Print all of the data exactly as written.

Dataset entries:
# # # #

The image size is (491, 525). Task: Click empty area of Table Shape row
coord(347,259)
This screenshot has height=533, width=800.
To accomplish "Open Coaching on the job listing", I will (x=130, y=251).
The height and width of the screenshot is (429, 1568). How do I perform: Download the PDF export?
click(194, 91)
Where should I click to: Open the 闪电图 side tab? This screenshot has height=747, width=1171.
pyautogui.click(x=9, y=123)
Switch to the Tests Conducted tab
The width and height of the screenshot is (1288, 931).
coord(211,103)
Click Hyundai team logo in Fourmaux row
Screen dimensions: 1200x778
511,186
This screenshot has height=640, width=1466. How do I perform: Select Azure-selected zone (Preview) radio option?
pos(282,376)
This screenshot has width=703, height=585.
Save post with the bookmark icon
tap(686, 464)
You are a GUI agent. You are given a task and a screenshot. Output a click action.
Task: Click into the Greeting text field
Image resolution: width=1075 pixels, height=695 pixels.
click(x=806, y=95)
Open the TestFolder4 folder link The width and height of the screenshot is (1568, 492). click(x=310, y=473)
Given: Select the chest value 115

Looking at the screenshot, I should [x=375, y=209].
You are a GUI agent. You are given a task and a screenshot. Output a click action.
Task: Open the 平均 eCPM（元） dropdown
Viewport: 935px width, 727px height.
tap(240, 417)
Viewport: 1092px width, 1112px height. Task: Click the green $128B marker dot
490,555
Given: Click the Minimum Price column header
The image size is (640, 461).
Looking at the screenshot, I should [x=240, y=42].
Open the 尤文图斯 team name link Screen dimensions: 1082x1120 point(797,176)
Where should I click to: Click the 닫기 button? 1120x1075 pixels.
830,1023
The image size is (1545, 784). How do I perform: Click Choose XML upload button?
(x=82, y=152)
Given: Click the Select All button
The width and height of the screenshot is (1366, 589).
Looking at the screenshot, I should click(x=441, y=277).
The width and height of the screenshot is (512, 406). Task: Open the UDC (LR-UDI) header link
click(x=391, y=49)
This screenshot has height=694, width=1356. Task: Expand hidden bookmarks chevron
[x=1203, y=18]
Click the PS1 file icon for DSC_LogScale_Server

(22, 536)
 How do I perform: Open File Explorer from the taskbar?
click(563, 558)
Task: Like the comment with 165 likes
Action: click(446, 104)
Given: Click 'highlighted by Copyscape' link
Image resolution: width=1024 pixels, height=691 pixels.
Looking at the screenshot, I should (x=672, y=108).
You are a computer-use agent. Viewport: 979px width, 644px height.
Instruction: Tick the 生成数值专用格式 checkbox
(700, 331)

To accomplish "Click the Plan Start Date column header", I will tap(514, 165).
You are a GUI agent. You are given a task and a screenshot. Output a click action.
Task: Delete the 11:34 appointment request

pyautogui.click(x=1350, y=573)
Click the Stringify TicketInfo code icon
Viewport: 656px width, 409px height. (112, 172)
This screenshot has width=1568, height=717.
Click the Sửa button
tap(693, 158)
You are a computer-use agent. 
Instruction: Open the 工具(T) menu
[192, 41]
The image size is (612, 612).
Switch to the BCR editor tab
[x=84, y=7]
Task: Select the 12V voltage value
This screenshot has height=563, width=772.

# # # #

Response:
The image size is (491, 525). Task: Click empty area of Table Shape row
coord(347,259)
This screenshot has height=533, width=800.
To accomplish "Open Coaching on the job listing", I will (x=130, y=251).
The height and width of the screenshot is (429, 1568). How do I perform: Download the PDF export?
click(194, 91)
Where should I click to: Open the 闪电图 side tab? This screenshot has height=747, width=1171.
pyautogui.click(x=9, y=123)
Switch to the Tests Conducted tab
The width and height of the screenshot is (1288, 931).
coord(211,103)
Click Hyundai team logo in Fourmaux row
Screen dimensions: 1200x778
511,186
This screenshot has height=640, width=1466. How do I perform: Select Azure-selected zone (Preview) radio option?
pos(282,376)
This screenshot has width=703, height=585.
Save post with the bookmark icon
tap(686, 464)
You are a GUI agent. You are given a task and a screenshot. Output a click action.
Task: Click into the Greeting text field
Image resolution: width=1075 pixels, height=695 pixels.
click(x=806, y=95)
Open the TestFolder4 folder link The width and height of the screenshot is (1568, 492). click(x=310, y=473)
Given: Select the chest value 115

Looking at the screenshot, I should [x=375, y=209].
You are a GUI agent. You are given a task and a screenshot. Output a click action.
Task: Open the 平均 eCPM（元） dropdown
Viewport: 935px width, 727px height.
tap(240, 417)
Viewport: 1092px width, 1112px height. Task: Click the green $128B marker dot
490,555
Given: Click the Minimum Price column header
The image size is (640, 461).
Looking at the screenshot, I should [x=240, y=42].
Open the 尤文图斯 team name link Screen dimensions: 1082x1120 point(797,176)
Where should I click to: Click the 닫기 button? 1120x1075 pixels.
830,1023
The image size is (1545, 784). How do I perform: Click Choose XML upload button?
(x=82, y=152)
Given: Click the Select All button
The width and height of the screenshot is (1366, 589).
Looking at the screenshot, I should click(x=441, y=277).
The width and height of the screenshot is (512, 406). Task: Open the UDC (LR-UDI) header link
click(x=391, y=49)
This screenshot has height=694, width=1356. Task: Expand hidden bookmarks chevron
[x=1203, y=18]
Click the PS1 file icon for DSC_LogScale_Server

(22, 536)
 How do I perform: Open File Explorer from the taskbar?
click(563, 558)
Task: Like the comment with 165 likes
Action: click(446, 104)
Given: Click 'highlighted by Copyscape' link
Image resolution: width=1024 pixels, height=691 pixels.
Looking at the screenshot, I should (x=672, y=108).
You are a computer-use agent. Viewport: 979px width, 644px height.
Instruction: Tick the 生成数值专用格式 checkbox
(700, 331)

To accomplish "Click the Plan Start Date column header", I will tap(514, 165).
You are a GUI agent. You are given a task and a screenshot. Output a click action.
Task: Delete the 11:34 appointment request

pyautogui.click(x=1350, y=573)
Click the Stringify TicketInfo code icon
Viewport: 656px width, 409px height. (112, 172)
This screenshot has width=1568, height=717.
Click the Sửa button
tap(693, 158)
You are a computer-use agent. 
Instruction: Open the 工具(T) menu
[192, 41]
The image size is (612, 612).
Switch to the BCR editor tab
[x=84, y=7]
Task: Select the 12V voltage value
This screenshot has height=563, width=772.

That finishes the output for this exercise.